I hope that was understood.
Thanks in advance.
there's no such $\displaystyle x$ because if $\displaystyle \sin x = -1,$ then $\displaystyle \cos x =0$ and hence $\displaystyle \sin(2x)=2\sin x \cos x =0 \neq 1 =(-1)^2.$

4. well, lets say x=pi/2, is there a way to write the result in one line? like cos(n*pi) = (-1)^n.
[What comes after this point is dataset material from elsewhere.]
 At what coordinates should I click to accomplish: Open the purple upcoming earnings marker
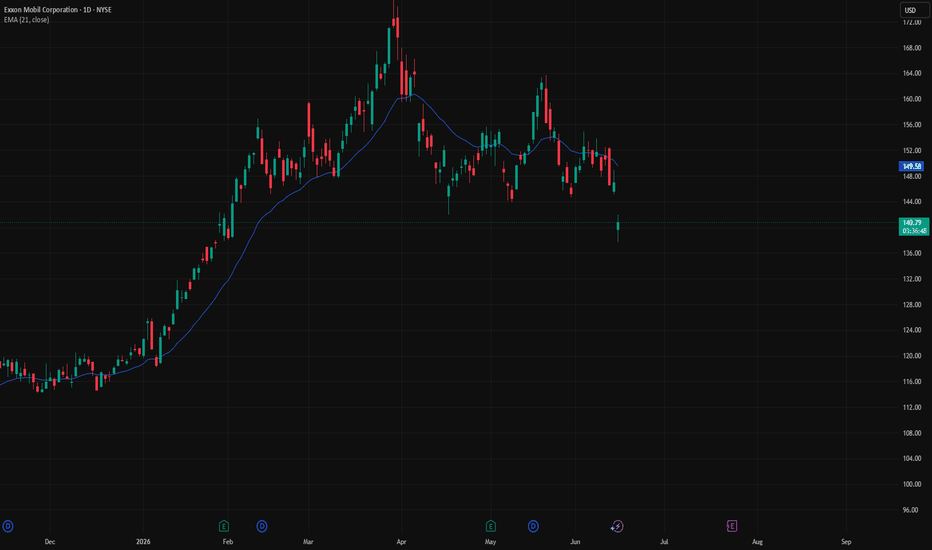pyautogui.click(x=732, y=526)
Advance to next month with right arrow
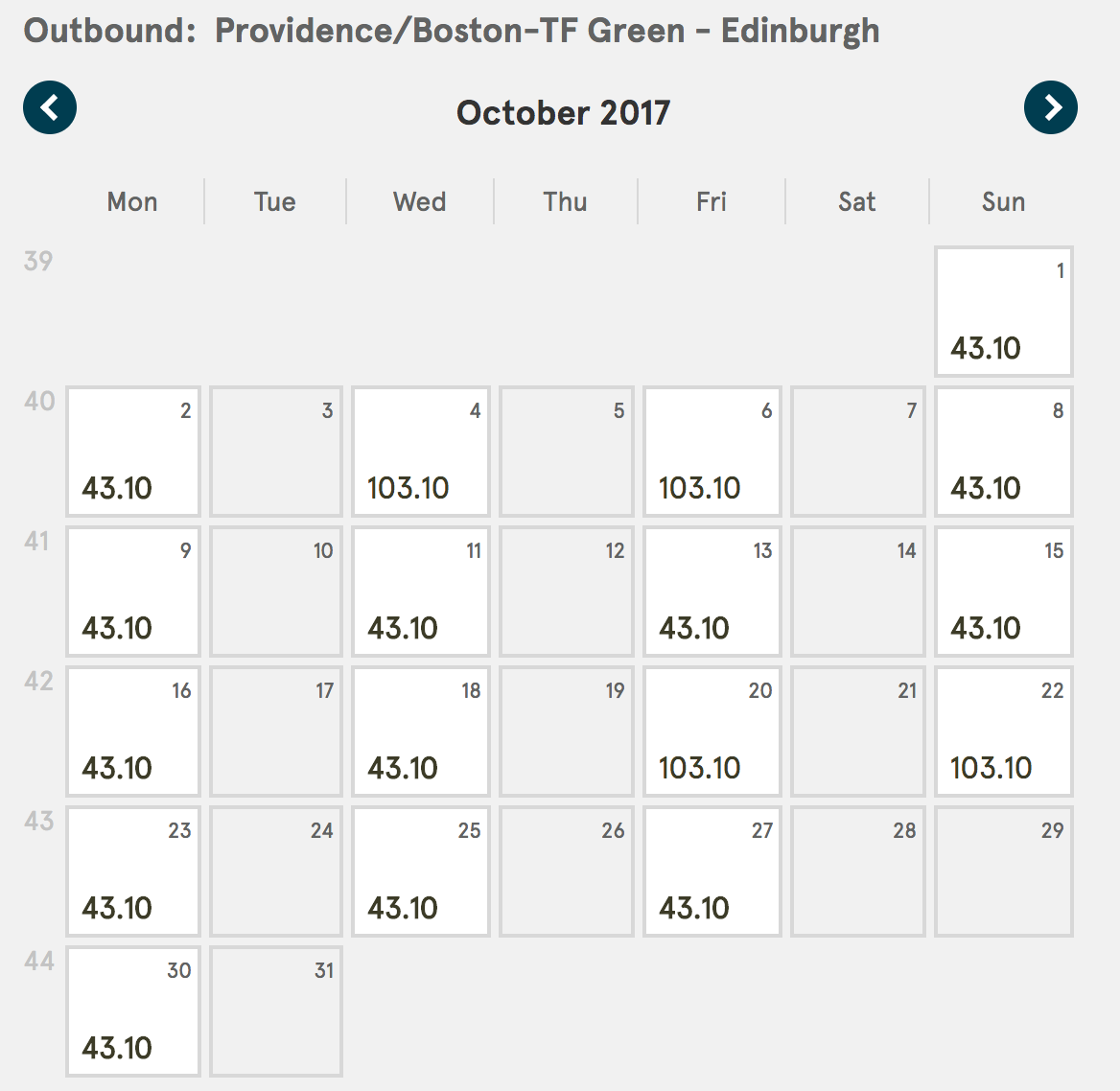Screen dimensions: 1120x1091 (1051, 107)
5. Originally Posted by asi123
well, lets say x=pi/2, is there a way to write the result in one line? like cos(n*pi) = (-1)^n.
\displaystyle \begin{aligned}\cos(n\pi)&=\sin\left(\frac{\pi}{2}-n\pi\right)\\ &=\sin\left(\pi\left(\frac{1}{2}-n\right)\right)\\ &=\sin\left(\pi\cdot\frac{1-2n}{2}\right)\\ &=-\sin\left(\pi\cdot\frac{2n-1}{2}\right)\\ &=(-1)^n\end{aligned}

Actually more aestheically pleasing we can use $\displaystyle \cos(n\pi)=\sin\left(\frac{\pi}{2}+n\pi\right)$ to arrive alternatively at $\displaystyle (-1)^n=\sin\left(\pi\cdot\frac{2n+1}{2}\right)$

6. Originally Posted by Mathstud28
\displaystyle \begin{aligned}\cos(n\pi)&=\sin\left(\frac{\pi}{2}-n\pi\right)\\ &=\sin\left(\pi\left(\frac{1}{2}-n\right)\right)\\ &=\sin\left(\pi\cdot\frac{1-2n}{2}\right)\\ &=-\sin\left(\pi\cdot\frac{2n-1}{2}\right)\\ &=(-1)^n\end{aligned}

Actually more aestheically pleasing we can use $\displaystyle \cos(n\pi)=\sin\left(\frac{\pi}{2}+n\pi\right)$ to arrive alternatively at $\displaystyle (-1)^n=\sin\left(\pi\cdot\frac{2n+1}{2}\right)$
Hey Mathstud28.
This is not what I meant (thanks a lot due ).
I gave the cos just as an example.
I have the function f(x) = sin(nx), and I need to find any x that will give me the ability to write the result in one line.
Lets take again x = pi/2 f(x) = sin(n*p/2) = {0 when n=0, 1 when n=1, 0 when n=2, -1 when n=3 and so on...} is there a way to write this expression in one line that will be depend in n? (just like cos(nx) = (-1)^n)

Again, thanks a lot.

7. Hello,
Originally Posted by asi123
Hey Mathstud28.
This is not what I meant (thanks a lot due ).
I gave the cos just as an example.
I have the function f(x) = sin(nx), and I need to find any x that will give me the ability to write the result in one line.
Lets take again x = pi/2 f(x) = sin(n*p/2) = {0 when n=0, 1 when n=1, 0 when n=2, -1 when n=3 and so on...} is there a way to write this expression in one line that will be depend in n? (just like cos(nx) = (-1)^n)

Again, thanks a lot.
No, but in two lines it's possible :
$\displaystyle \sin \left(\frac{n\pi}{2}\right)=\left\{\begin{array}{l l} 0 \text{ if n is even} \\ (-1)^{(n-1)/2} \text{ if n is odd} \end{array} \right.$

8. $\displaystyle \sin\left(\frac{n\pi}{2}\right)=\frac{1}{2}(-1)^{\frac{n(n-1)}{2}}\left[(-1)^{n-1}+1\right]$

Hows that?

9. Originally Posted by Mathstud28
$\displaystyle \sin\left(\frac{n\pi}{2}\right)=\frac{1}{2}(-1)^{\frac{n(n+1)}{2}}\left[(-1)^n+1\right]$

Hows that?
Thanks a lot.

10. Originally Posted by asi123
Thanks a lot.
Note! I made a typo...the thing you quoted gives the values of $\displaystyle \sin\left(\frac{\pi(n+1)}{2}\right)$...to get the values of $\displaystyle \sin\left(\frac{n\pi}{2}\right)$ see my revised post.